| 
					 Orhan Kemal kimi eleştirmenlerce bazı 
					eserlerini anıların boyunduruğundan kurtaramama 
					değerlendirmesine maruz kalmışsa da bütün bu türden 
					yargıları paranteze almamızı sağlayacak iki önemli güce 
					sahiptir: güçlü diyaloglar ve karakterler arasındaki bağın 
					sağlamca bina edilişi... 
					Otobüse bindiğinizde, otobüsten inip 
					yolda yürüdüğünüzde rastladığınız insanların, nesnelerin, 
					ilişkilerin, kavramların yazarı...  
					“Yaşanan” hayatın, “her nasıl 
					yaşanıyorsa öyle” olacak şekilde etkileyici ve inandırıcı, 
					birebir göz önünde canlandırıcı yazarı...  
					Şimdilerde kitapları yeniden basılmaya 
					başlanan Orhan Kemal’in adı anılır anılmaz akla ilk gelen 
					olgular bunlar.
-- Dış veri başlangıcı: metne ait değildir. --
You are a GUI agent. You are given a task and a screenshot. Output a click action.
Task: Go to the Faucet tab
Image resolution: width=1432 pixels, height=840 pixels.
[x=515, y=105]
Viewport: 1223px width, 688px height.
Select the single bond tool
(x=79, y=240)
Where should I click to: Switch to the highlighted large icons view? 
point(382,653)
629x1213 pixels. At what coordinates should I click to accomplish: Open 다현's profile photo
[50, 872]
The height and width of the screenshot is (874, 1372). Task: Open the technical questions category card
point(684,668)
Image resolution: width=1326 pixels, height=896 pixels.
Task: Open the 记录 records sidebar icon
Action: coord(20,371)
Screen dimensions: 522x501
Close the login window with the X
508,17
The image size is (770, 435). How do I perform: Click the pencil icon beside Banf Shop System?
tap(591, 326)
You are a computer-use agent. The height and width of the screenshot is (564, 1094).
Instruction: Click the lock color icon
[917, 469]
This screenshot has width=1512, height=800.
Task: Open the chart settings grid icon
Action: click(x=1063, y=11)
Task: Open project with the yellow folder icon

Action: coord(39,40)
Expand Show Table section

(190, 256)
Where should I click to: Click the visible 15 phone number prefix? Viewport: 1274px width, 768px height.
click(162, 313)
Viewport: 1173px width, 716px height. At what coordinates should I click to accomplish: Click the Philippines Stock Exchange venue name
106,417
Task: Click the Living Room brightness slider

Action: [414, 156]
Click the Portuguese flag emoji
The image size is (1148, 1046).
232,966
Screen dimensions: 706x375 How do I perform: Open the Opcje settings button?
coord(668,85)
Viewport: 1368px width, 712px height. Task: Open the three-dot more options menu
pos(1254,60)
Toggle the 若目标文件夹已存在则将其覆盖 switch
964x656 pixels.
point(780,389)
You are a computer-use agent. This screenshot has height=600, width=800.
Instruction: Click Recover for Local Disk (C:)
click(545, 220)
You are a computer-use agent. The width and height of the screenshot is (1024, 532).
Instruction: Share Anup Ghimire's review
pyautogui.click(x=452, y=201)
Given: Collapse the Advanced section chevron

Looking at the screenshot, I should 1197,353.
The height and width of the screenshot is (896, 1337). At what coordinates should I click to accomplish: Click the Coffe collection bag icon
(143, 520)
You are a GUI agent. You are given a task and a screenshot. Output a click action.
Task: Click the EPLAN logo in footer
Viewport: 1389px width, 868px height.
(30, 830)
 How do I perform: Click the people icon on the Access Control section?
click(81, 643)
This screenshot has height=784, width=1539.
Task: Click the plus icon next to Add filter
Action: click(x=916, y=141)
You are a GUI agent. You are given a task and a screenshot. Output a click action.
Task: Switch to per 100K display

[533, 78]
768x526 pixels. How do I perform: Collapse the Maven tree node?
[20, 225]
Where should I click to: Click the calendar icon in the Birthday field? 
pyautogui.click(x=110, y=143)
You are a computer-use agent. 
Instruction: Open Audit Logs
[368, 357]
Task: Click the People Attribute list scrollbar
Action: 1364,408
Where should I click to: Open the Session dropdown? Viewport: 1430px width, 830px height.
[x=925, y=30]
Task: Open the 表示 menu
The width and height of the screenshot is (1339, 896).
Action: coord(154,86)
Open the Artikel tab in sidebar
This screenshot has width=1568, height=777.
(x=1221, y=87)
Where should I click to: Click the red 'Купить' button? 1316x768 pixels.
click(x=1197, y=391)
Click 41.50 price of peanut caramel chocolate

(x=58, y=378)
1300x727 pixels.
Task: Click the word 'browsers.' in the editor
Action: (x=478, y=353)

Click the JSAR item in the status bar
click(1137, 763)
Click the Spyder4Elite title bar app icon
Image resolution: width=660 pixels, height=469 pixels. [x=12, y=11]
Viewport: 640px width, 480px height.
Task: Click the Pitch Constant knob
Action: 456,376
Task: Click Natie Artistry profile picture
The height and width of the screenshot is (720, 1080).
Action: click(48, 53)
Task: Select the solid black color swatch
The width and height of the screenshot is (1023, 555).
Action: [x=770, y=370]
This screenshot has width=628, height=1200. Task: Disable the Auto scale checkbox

Aramızdan ayrılışından beri aradan geçen 
					onca zamana karşın, hâlâ otobüste yanımızda oturan güngörmüş 
					bir bilge gibi bize seslenen bu adamın sanatının sırrı ne 
					ola? Nasıl anlamış olmalı sanatı ki, büyüsü, gün geçtikçe 
					azalacağına artmakta! 
					Ağustos 1970 tarihli Varlık’ta 
					kendisiyle yapılmış bir söyleşide, bu sırrın ipuçları 
					süzülebilir: “Sanatımın amacı... Şöyle özetlemekte bir 
					sakınca var mı acaba? Halkımızın, genel olarak da insan 
					soyunun müsbet bilimler doğrultusundaki en bağımsız koşullar 
					içinde, en mutlu olmasını isteme çabası. Ünlü Lincoln'ün 
					demokrasi tarifi gibi: Halkın, halk için, halk tarafından 
					yönetimi der o. Biz de neden şöyle demeyelim? "İnsanlığın, 
					insanlık tarafından, insanlık için yönetilme çabası adına 
					sanat."  
					  
					Orhan Kemal’in gerçeği 
					“Toplumcu Edebiyat”ı “Milli Edebiyat”ın 
					bir adım önüne çıkaran Refik Halit Karay’dan sonra, dümeni 
					siyasete kıran Sabahattin Ali ve bireyciliğe geçişin ilk 
					örneklerini sunan Sait Faik ile birlikte 1950’li yılların 
					bir diğer damarıdır Orhan Kemal. Gerek hikâye ve roman 
					kişileri, gerekse bu kişilerin muhtemel dünyalarına 
					bağlılığıyla, edebiyatımızda “Toplumcu Gerçekçilik” şeklinde 
					isimlendirilen bir anlayışın ürünlerini sunar. 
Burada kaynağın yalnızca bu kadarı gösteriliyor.